• About this exercise
Please retype the listing below, starting at the line that contains "coordinates (701, 340)." and ending at the end of the listing.

(Beginning of Listed entries)

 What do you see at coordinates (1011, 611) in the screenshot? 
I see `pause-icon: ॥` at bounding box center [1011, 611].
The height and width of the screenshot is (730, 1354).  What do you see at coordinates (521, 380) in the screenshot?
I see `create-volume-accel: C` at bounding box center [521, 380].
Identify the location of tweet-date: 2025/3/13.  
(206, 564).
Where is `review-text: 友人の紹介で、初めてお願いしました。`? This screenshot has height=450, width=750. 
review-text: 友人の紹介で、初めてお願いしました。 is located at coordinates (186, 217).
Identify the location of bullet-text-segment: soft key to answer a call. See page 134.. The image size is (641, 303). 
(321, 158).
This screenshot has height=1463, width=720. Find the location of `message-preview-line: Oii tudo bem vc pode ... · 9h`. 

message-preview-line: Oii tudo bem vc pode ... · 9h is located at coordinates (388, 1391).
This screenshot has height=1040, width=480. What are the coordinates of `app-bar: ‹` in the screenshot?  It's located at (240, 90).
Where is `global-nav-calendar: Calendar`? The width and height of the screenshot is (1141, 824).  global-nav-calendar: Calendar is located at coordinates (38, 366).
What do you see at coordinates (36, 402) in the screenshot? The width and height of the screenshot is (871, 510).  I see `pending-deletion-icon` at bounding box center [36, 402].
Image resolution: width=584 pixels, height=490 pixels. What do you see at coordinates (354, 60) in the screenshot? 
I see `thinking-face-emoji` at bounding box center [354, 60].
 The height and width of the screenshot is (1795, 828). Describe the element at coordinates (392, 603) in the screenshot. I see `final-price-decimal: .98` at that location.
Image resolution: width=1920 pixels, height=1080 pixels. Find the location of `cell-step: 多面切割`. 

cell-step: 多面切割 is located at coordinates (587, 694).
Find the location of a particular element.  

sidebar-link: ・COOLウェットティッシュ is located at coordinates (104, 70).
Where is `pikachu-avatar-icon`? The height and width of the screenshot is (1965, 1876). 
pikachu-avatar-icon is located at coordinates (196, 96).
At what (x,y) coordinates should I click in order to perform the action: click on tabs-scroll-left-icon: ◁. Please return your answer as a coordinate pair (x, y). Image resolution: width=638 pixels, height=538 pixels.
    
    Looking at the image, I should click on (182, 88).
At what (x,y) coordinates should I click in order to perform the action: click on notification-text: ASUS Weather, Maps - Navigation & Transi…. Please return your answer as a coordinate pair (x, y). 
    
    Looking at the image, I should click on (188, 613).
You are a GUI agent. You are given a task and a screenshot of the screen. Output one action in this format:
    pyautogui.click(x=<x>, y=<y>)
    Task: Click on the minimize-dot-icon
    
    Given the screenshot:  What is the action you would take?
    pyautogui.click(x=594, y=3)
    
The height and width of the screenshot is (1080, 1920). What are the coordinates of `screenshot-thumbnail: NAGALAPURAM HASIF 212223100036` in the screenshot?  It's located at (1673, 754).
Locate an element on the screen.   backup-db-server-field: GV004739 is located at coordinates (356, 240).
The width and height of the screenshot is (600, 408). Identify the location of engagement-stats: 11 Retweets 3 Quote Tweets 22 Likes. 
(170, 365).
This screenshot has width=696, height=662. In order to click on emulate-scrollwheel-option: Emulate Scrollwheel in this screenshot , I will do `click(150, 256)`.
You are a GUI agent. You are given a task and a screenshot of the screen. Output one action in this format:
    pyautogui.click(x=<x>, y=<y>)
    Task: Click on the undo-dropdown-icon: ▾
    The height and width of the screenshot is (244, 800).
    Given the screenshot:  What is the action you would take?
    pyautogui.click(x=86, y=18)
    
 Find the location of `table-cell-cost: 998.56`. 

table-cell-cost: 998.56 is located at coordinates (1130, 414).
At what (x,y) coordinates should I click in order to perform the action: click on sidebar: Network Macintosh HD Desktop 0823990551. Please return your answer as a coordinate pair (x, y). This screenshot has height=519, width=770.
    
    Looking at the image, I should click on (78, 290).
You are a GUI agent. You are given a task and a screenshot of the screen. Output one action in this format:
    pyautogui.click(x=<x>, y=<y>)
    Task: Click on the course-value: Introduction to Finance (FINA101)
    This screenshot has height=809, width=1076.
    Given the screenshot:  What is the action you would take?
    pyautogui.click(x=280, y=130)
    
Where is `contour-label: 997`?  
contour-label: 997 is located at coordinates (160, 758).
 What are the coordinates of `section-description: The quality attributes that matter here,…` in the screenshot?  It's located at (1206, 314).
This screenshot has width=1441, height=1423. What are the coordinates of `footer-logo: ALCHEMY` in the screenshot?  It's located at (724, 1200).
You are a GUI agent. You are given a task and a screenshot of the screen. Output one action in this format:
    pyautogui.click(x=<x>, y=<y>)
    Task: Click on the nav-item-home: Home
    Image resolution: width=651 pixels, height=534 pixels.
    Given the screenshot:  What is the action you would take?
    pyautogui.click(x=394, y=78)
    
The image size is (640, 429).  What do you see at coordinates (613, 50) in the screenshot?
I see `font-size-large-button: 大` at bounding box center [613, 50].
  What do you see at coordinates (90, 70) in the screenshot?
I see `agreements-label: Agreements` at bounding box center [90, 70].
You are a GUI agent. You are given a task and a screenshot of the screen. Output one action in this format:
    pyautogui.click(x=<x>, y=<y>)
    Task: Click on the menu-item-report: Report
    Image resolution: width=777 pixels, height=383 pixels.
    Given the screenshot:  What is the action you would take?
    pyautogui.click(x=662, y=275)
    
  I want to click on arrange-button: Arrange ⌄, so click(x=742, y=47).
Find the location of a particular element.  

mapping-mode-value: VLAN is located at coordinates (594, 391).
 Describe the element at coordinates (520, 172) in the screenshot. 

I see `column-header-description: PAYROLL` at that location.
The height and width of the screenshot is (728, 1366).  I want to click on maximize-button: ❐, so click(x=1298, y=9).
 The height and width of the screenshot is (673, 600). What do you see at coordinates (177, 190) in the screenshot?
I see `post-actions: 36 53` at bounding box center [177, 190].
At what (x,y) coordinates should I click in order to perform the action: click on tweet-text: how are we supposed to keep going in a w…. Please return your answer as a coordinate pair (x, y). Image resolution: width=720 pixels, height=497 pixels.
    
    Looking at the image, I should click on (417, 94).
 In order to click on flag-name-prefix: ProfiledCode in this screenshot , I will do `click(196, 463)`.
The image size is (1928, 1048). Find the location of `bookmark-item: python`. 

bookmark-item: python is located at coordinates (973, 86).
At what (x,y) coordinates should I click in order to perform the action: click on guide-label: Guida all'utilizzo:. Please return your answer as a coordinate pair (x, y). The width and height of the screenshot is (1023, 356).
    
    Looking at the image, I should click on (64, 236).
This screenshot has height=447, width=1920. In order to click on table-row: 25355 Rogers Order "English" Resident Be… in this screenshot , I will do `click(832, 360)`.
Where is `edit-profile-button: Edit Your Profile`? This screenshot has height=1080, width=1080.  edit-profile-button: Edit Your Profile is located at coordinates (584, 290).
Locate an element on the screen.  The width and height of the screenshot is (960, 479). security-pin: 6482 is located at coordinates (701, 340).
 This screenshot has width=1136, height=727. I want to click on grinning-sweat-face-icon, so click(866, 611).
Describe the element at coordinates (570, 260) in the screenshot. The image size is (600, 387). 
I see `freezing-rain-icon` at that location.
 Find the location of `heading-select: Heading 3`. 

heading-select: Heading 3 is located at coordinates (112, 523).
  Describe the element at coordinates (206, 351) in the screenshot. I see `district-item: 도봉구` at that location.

(End of Listed entries)

• Exercise solution
Locate an element on the screen.  The width and height of the screenshot is (960, 479). security-pin: 6482 is located at coordinates (701, 340).
 This screenshot has width=1136, height=727. I want to click on grinning-sweat-face-icon, so click(866, 611).
Describe the element at coordinates (570, 260) in the screenshot. The image size is (600, 387). 
I see `freezing-rain-icon` at that location.
 Find the location of `heading-select: Heading 3`. 

heading-select: Heading 3 is located at coordinates (112, 523).
  Describe the element at coordinates (206, 351) in the screenshot. I see `district-item: 도봉구` at that location.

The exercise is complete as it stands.